Both the Commodity Futures Trading Commission and the Chicago Mercantile Exchange brought and settled enforcement actions against Benjamin Cox, a CFTC-registered floor broker, claiming he engaged in spoofing trading activity on CME. The CFTC’s enforcement proceeding addressed Mr. Cox’s conduct from April 2014 through February 2018, while CME’s disciplinary action highlighted his alleged spoofing activity for a lesser period of time – June 2017 through February 2018.
The CFTC and CME each claimed that, during the relevant times, Mr. Cox entered “relatively” large bids or offers on one side of NASDAQ 100 and E-Mini S&P futures markets to encourage trading against smaller orders he placed on the other side of the markets. Both regulators claimed that Mr. Cox placed his larger orders with the intent to terminate them before execution.
To resolve the enforcement matters, Mr. Cox agreed to pay the CFTC a fine of US $150,000 and the CME a fine of US $50,000. He also agreed to a three-month trading prohibition on all CFTC-registered trading facilities, and a three-week access ban on all CME Group trading facilities – a period that overlaps the CFTC's trading prohibition.
Unrelatedly, the CFTC brought and settled an action against Curtis Dalton d/b/a Binary International for acting as a futures commission merchant without being appropriately registered, and offering off-exchange options and swaps contrary to law. The CFTC said such options and swaps had to be traded on or subject to the rules of a designated contract market. The CFTC alleged that from approximately October 2013 through May 2016, Mr. Dalton – acting in the name of Binary International – offered to enter into, entered into, and confirmed the execution of off-exchange binary options with retail persons that permitted investors to make predictive trades on the direction of the price movement of certain foreign currencies over designated time periods. Mr. Dalton resolved his CFTC action by agreeing to pay a fine of US $200,000 and never to solicit funds from any person for the purpose of trading commodity interests.

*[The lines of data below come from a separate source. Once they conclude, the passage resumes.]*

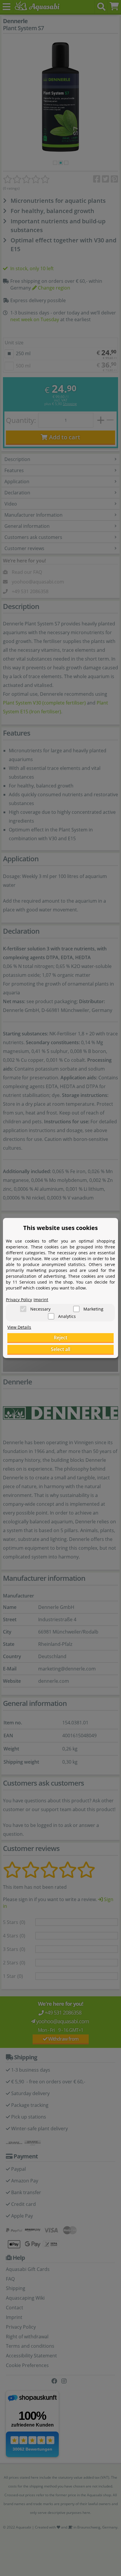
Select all (60, 1349)
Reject (60, 1337)
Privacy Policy (19, 1299)
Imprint (40, 1299)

My View: Less than two months ago, the CFTC and the Chicago Board of Trade brought and settled parallel enforcement actions against Eagle Market Makers, Inc. for purportedly engaging in prohibited wash sales on multiple occasions during the pre-open trading periods of various agricultural futures products. Eagle agreed to pay US $350,000 to resolve the CFTC matter and US $150,000 to settle the CBOT matter.
At the time, I questioned the societal benefit of both the CFTC and the CBOT bringing parallel enforcement actions where all activity occurred on the CBOT and the CFTC and the CBOT charged Eagle with the same offense – wash sales. Additionally, the CBOT charged Eagle with failure to supervise.
Here, both the CFTC and CME charged Mr. Cox with spoofing, albeit the CFTC claimed that such conduct occurred for a longer period than the CME. However, both regulators relied on the same basic facts for their claims, and the time of trading prohibitions imposed by each regulator overlapped.
My thinking in June 2019 has not changed: “The CFTC has limited resources, and it is likely best that it restrict its enforcement activity to matters for which it has unique jurisdiction or a policy rationale to make a powerful statement. Where there is overlapping jurisdiction with [a self-regulatory organization], the CFTC should otherwise defer to the SRO’s handing of an enforcement matter.”